La nouvelle stratégie de l’Université de Maurice s’oriente plus vers la recherche. Célébrant la 10e édition de la Research Week, l’institution tertiaire a vu son budget, consacré à la recherche, quadrupler par rapport à celui de l’année dernière. Des efforts seront faits pour réduire les coûts sans compromettre la qualité de l’enseignement, pour supprimer certains cours et doubler le nombre de doctorants d’ici trois ans.
Le coup d’envoi de la 10e édition de la Research Week de l’Université de Maurice a été donné lundi matin à l’auditorium Octave Wiehe, à Réduit. « Nous positionnons l’université vers la recherche. C’est extrêmement important car cela nous permettra d’être plus compétitifs face à la compétition localement et internationalement. L’Université de Maurice se réinvente et se repositionne. Nous espérons à travers la recherche avoir une place plus importante dans le pays », dit le vice-chancelier de l’Université, Dhanjay Jhurry. Il est important, ajoute-t-il, « de montrer au pays que l’université a un impact au niveau de la recherche », surtout à un moment où Maurice aspire à devenir une économie à revenu élevé. Selon lui, cela ne se réalisera pas si l’investissement massif n’est pas fait dans la recherche et l’innovation. « Nous essayons d’avoir plus d’impact sur le pays et de démontrer que l’université est un secteur incontournable pour le développement de la recherche ».
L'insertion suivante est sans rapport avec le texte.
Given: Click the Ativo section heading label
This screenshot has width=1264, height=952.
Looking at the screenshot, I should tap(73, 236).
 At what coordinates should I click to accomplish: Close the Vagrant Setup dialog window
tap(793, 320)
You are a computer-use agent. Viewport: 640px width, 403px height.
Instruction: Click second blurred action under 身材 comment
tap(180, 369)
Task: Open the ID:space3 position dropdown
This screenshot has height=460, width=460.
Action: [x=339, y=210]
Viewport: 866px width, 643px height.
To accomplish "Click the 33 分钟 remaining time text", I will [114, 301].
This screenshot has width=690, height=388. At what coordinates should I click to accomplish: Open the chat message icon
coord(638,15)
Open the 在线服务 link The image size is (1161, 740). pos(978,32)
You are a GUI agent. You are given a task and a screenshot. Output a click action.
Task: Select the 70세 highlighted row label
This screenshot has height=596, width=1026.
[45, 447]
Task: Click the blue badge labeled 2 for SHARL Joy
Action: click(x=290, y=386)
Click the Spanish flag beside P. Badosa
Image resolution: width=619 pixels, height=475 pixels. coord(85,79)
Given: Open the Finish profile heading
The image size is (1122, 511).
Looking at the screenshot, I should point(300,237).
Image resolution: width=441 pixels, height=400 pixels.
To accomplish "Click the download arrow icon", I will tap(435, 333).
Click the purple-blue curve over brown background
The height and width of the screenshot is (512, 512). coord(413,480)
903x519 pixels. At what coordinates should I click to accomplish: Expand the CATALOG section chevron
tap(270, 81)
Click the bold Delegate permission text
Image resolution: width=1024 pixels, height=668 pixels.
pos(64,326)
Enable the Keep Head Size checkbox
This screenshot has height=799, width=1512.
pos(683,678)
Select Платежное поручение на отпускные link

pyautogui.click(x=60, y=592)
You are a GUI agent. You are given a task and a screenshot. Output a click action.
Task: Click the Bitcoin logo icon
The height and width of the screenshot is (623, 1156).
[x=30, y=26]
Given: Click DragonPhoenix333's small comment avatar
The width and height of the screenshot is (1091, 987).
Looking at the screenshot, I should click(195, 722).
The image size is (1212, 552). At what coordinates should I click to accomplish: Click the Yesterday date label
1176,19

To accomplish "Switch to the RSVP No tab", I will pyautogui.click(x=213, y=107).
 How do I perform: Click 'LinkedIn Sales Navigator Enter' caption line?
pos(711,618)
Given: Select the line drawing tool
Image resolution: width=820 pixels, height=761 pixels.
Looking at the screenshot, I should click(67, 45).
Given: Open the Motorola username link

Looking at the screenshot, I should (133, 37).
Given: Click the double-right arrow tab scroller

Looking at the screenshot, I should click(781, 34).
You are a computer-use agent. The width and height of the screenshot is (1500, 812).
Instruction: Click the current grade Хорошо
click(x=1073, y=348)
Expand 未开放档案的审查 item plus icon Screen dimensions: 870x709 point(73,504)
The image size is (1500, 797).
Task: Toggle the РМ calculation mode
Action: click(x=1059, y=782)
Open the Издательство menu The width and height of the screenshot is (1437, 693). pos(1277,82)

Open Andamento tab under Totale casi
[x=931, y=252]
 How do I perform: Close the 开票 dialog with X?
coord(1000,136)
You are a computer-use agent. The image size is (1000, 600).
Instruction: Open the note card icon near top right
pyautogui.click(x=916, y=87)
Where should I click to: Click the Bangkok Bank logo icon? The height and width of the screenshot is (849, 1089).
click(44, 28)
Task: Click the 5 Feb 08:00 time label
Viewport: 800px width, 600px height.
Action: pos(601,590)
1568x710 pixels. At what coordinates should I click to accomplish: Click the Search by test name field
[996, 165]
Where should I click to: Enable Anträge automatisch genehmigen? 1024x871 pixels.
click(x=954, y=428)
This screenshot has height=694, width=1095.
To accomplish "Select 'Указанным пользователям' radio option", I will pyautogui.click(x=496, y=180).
Dhanjay Jhurry souligne que le secteur industriel est également partie prenante des recherches effectuées à l’UoM, et apporte sa contribution au niveau du financement. « Il est important de démontrer ce que nous faisons pour l’industrie à travers l’innovation ». La recherche, souligne-t-il, c’est bien plus qu’une publication de temps en temps, il faut franchir une étape. Pour que l’industrie soit compétitive, avance-t-il, il est « primordial d’investir dans la recherche » et de la soutenir dans le développement de nouveaux produits. Il a souligné également la nécessité de la recherche dans le domaine médical.
Cette année, le budget de l’UoM pour la recherche a été quadruplé. L’institution a reçu Rs 16 millions, contre Rs 4 millions l’année précédente. Outre la contribution de l’industrie, l’UoM reçoit aussi des financements de l’étranger. L’an dernier, l’institution a reçu Rs 22 millions de sources externes, et souhaite obtenir une part assez importante des Rs 50 millions obtenues par la TEC. Mais pour que les recherches puissent être réalisées dans de bonnes conditions, des infrastructures appropriées sont également nécessaires, souligne le vice-chancelier, qui indique que le financement obtenu sera aussi utilisé en ce sens. La Research Week permet aux chercheurs de prendre du recul et de présenter leurs réussites dans leurs projets et leurs découvertes. Les étudiants en doctorat ont aussi l’occasion de montrer ce qu’ils ont accompli et de s’exposer aux critiques. « Si on n’est pas exposé aux critiques, on peut difficilement avancer dans notre travail », dit-il.
Par ailleurs, des collaborations stratégiques avec d’autres universités étrangères sont aussi à l’agenda de l’UoM pour la recherche. Dhanjay Jhurry, qui revient d’une mission de l’Australie, indique qu’un plan d’action avec trois universités de Perth a été établi dans le domaine de l’océan et de la santé, deux secteurs sur lesquels se penche l’UoM.
Si la recherche aide à rehausser le classement d’une université, cela ne doit pas être l’objectif de l’Université de Maurice, affirme cependant le vice-chancelier. Malgré la résistance à laquelle il fait face dans la réalisation de sa vision, il soutient qu’il « ne reculera pas ».